Somehow, the man who had terrified Debra and their young son enough for the courts to intervene at her request in the months before was allowed to play the role of the distraught father wronged by his ex-wife. He was depicted as a victim, despite his history of Driving Under the Influence, drug abuse and repeated threats to harm Debra and Christopher that suggest intensely aggressive behavior, and led to his being kept away from her and his child.
 
Admittedly, a little chance happening can be regarded as coincidence during an investigation. However, the extent of the phenomenon with Mark Milke in this case is far more than should have been ignored by either Saldate or Levy. There was just too much overlooked and perverted to fit Levy’s needs, with nothing fitting logic and the most obvious evidence merely ignored.
 
Sandy has even revealed that she attempted to testify truthfully, only to find herself facing the twisted version of her statement that Saldate had provided to Levy in one of his infamous paraphrased reports.

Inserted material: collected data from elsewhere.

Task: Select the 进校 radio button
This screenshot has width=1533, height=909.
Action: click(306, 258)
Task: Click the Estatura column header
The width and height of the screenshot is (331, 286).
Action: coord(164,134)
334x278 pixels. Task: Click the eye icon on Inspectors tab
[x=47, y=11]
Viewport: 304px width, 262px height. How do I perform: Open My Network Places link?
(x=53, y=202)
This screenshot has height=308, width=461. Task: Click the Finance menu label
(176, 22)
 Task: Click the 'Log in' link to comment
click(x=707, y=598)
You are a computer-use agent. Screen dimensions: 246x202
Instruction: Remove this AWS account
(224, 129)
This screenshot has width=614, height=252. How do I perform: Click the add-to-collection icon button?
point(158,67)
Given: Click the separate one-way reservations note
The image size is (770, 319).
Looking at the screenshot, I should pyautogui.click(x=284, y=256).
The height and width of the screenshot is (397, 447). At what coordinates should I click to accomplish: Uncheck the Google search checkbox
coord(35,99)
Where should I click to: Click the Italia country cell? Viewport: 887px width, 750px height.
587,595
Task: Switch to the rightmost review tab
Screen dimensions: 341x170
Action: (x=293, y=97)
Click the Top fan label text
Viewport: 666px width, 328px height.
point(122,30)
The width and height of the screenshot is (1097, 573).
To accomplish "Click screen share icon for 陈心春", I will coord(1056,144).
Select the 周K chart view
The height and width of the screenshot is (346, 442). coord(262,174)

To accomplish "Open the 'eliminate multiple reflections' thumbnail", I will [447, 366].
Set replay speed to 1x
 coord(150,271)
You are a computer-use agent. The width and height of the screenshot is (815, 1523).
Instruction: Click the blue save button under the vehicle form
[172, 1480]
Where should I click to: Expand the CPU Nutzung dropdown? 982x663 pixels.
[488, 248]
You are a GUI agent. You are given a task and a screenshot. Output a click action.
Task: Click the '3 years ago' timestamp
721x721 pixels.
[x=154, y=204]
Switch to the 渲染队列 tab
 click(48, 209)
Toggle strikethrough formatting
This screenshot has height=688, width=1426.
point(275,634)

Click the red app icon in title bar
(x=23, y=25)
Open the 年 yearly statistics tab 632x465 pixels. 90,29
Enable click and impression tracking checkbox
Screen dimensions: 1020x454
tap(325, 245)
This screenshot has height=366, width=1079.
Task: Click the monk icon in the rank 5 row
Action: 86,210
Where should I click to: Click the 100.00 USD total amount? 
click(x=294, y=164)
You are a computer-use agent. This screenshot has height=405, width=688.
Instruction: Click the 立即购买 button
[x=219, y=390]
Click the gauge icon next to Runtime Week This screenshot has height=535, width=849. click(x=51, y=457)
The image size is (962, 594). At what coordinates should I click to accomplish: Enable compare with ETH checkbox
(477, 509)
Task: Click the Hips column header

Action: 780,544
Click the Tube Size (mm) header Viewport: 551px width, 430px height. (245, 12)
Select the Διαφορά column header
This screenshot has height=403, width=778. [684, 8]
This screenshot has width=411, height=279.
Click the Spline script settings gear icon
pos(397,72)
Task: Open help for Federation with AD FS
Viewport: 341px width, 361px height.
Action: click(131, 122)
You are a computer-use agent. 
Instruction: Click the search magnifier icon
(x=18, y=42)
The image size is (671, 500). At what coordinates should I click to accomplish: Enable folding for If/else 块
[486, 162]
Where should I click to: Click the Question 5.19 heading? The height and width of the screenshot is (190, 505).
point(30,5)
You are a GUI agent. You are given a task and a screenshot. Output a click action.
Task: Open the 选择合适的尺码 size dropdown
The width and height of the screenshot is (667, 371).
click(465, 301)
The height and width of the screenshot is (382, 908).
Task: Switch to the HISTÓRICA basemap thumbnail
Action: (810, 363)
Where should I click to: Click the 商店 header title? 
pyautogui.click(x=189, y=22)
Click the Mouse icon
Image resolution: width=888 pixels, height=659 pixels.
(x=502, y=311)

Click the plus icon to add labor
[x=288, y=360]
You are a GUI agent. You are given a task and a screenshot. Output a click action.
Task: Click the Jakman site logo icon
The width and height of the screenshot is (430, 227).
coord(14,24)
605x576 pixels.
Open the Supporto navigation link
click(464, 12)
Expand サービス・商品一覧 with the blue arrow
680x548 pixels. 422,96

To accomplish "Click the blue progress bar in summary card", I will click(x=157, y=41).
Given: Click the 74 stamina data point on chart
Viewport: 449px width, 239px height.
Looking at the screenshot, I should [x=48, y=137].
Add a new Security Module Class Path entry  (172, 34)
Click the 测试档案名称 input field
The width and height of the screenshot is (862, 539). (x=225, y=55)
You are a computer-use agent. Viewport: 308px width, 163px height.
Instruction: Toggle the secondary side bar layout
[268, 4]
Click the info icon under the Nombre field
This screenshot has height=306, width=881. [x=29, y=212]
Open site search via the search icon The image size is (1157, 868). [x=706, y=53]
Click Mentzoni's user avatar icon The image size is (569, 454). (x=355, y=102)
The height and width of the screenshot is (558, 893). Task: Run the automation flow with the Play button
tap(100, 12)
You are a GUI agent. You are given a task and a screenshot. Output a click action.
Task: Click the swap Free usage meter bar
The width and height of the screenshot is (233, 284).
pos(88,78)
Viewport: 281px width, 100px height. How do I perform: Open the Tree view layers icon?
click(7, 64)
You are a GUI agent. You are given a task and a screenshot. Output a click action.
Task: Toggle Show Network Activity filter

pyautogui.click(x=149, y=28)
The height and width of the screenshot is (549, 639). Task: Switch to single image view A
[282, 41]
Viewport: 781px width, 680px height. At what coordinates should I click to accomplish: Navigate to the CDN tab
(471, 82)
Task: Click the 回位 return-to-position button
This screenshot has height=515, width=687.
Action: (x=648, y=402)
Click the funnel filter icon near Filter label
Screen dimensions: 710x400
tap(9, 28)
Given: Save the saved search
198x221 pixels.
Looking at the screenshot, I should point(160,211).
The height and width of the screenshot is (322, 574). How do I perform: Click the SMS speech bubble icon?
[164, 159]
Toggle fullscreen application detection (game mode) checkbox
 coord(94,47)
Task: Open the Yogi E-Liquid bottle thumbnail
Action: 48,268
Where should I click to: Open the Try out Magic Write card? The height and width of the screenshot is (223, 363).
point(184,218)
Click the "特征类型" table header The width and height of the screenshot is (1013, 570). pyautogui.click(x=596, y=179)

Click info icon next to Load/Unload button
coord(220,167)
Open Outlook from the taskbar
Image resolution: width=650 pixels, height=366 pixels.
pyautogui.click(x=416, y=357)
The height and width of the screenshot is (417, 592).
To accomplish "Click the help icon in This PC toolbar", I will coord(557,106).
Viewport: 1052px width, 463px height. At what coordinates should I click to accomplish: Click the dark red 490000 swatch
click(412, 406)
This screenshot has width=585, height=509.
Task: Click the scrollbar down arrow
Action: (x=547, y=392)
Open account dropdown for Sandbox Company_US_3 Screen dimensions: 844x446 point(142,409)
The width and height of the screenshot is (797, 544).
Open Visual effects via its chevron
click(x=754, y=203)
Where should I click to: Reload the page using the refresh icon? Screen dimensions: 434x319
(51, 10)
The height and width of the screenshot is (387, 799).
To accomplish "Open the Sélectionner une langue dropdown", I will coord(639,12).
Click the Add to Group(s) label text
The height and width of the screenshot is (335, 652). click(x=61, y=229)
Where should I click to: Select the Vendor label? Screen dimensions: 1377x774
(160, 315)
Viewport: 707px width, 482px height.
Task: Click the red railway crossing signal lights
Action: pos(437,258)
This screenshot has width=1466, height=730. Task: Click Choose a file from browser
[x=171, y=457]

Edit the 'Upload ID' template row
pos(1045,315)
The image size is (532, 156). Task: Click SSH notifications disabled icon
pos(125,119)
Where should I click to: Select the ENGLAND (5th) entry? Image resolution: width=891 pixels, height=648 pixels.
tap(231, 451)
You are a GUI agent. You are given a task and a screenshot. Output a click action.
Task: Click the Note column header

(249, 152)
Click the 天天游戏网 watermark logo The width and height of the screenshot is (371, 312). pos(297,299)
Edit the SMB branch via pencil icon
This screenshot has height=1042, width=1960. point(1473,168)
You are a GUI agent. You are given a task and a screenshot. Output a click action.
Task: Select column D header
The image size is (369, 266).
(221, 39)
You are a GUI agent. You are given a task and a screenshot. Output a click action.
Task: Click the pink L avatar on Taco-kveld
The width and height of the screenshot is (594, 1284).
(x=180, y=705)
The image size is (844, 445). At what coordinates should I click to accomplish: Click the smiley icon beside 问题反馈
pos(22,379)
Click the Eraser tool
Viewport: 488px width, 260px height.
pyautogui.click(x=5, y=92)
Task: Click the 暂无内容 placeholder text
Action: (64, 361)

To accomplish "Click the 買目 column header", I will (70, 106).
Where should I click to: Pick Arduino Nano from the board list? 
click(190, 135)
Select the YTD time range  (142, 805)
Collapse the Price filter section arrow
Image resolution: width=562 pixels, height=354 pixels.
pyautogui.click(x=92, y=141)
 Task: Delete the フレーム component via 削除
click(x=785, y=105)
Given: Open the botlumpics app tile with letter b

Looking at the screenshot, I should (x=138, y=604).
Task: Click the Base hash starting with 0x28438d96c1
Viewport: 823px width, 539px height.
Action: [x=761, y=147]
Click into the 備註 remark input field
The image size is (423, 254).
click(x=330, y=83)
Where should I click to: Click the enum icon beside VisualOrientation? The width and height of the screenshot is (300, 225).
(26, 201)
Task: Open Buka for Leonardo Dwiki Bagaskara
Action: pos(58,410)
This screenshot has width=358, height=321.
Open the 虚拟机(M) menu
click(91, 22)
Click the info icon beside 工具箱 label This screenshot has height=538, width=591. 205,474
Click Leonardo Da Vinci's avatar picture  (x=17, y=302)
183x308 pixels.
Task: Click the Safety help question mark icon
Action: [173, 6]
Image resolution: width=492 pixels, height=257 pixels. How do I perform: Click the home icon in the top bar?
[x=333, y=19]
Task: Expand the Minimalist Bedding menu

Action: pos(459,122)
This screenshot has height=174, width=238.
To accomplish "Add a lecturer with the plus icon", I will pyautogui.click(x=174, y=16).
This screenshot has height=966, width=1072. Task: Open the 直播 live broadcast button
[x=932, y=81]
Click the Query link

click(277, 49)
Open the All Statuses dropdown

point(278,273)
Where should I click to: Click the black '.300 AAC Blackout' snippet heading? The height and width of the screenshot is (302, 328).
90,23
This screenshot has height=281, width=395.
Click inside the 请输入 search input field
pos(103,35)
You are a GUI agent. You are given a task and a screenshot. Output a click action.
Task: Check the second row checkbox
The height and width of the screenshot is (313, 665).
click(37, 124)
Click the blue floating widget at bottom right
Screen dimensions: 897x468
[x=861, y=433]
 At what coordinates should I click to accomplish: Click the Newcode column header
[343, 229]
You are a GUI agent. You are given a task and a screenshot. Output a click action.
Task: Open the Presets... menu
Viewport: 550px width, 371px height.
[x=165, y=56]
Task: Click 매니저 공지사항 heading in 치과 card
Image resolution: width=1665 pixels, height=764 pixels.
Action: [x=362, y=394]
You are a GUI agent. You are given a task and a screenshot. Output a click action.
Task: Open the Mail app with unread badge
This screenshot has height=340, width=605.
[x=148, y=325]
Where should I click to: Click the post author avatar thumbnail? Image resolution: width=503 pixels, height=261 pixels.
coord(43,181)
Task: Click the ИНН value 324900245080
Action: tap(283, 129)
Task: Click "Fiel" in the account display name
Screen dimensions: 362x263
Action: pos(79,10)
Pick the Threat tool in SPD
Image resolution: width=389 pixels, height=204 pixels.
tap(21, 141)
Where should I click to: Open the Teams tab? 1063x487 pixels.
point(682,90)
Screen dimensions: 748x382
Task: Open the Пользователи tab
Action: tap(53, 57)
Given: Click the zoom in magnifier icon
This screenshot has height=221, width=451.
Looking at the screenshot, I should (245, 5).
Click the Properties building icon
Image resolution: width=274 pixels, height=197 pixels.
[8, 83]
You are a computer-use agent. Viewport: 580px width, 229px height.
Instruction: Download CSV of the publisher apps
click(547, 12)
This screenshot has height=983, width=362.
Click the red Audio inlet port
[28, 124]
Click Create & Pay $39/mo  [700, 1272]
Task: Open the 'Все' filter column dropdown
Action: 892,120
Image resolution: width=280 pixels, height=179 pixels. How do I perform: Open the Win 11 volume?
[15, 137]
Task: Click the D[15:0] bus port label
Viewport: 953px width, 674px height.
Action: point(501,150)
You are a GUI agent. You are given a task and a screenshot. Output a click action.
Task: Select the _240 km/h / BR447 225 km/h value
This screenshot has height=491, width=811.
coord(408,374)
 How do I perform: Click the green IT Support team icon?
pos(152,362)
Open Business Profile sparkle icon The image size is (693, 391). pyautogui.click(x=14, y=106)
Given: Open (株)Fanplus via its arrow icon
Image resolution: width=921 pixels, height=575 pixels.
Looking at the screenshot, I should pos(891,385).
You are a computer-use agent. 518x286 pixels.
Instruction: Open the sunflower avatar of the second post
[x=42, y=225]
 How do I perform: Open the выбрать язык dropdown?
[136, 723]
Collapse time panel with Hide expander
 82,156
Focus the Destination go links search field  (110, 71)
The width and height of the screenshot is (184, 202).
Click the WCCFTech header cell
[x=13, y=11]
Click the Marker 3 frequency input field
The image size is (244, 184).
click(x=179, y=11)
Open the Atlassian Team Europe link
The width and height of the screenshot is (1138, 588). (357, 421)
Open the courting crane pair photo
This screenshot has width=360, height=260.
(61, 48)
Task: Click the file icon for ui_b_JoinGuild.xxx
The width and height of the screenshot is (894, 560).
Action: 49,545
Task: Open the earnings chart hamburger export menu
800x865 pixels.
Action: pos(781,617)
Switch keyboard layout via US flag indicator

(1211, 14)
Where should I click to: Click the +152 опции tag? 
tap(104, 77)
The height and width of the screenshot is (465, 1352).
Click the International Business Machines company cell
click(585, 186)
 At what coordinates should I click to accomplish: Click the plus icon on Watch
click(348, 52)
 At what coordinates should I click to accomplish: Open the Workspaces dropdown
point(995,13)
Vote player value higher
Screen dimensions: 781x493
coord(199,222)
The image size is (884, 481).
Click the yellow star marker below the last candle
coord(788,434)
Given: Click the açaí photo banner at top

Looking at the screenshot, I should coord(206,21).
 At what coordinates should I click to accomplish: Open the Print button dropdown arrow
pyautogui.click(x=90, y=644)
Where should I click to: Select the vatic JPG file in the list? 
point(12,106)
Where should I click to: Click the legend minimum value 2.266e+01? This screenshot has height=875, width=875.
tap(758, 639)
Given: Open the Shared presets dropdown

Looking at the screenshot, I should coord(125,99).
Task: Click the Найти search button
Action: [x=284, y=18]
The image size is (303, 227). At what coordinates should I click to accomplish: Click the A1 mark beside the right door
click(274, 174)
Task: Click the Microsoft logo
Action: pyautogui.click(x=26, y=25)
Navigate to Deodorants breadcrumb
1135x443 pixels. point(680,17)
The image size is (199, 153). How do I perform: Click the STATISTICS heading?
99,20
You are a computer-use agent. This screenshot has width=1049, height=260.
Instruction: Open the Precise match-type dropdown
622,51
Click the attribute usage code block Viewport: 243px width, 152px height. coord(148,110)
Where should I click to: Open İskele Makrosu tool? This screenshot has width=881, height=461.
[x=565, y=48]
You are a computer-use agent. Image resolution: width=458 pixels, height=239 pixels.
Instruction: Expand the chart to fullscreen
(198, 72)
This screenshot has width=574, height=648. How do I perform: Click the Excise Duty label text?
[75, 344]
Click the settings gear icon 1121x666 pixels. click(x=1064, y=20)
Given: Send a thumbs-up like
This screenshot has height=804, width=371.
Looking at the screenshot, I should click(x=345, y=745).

The sister, who was not only misled regarding Debra's culpability in the crime, also faced the threat of being thrown in jail if she failed to testify, though she was pregnant, very near to delivery and ill. She reports that the harassment of her was so bad that she insisted her doctor induce labor early to allow her to be able to make the trip from Wyoming to Phoenix a week after the baby was born. She feared that they would indeed incarcerate her if she failed to be in court. Saldate had even forced her to give an interview just before trial despite the stress to her and her unborn child, and though his questions were not what one would expect. Rather, according to Sandy’s statement to attorneys, he asked no questions concerning the actual facts of the case. He was merely digging for dirt to use against Debra in Levy's smear campaign.
 
To make matters worse the details she provided were presented to the court in the way that Saldate interpreted them, though they still did not reflect the sordid story that Levy wished to present. So, Sandy found herself facing a prosecutor who broadsided her with completely unfamiliar questions and expected her to respond despite his embellishing upon the facts available to him. She was to discover that Saldate’s twisting her statements was not the end of the duo’s trickery, as Levy managed to further distort her statements, and also cut her answers short to prevent her having the opportunity to correct the false impressions the jury was being left with. Too late she seems to have came to understand the tactics that Levy uses to gain conviction. Sandy helped to condemn her sister to death, though she was to come to deeply regret having doubted her, when faced with the actual truth of the case rather than the distortions and falsehoods of hard evidence that Saldate had initially presented to her.
 
Too many seem to have realized too late what Levy and Saldate were up to, leaving Debra to pay the price for their deception. Perhaps, others feel that she is guilty, but it does not seem likely, with no more conclusively demonstrated by the actual evidence than Debra was naive in her choices of those she attached herself to, and she was a young mother who was not perfect in that role, nor in her life. Still, she was making the right changes and trying to improve things for her and her son. Levy merely succeeded in making a young single woman seem capable of sacrificing her child by using a bag of tricks that is all too common in the cases that he prosecuted, including his admittedly pursuing the death penalty without being certain of the guilt of his chosen.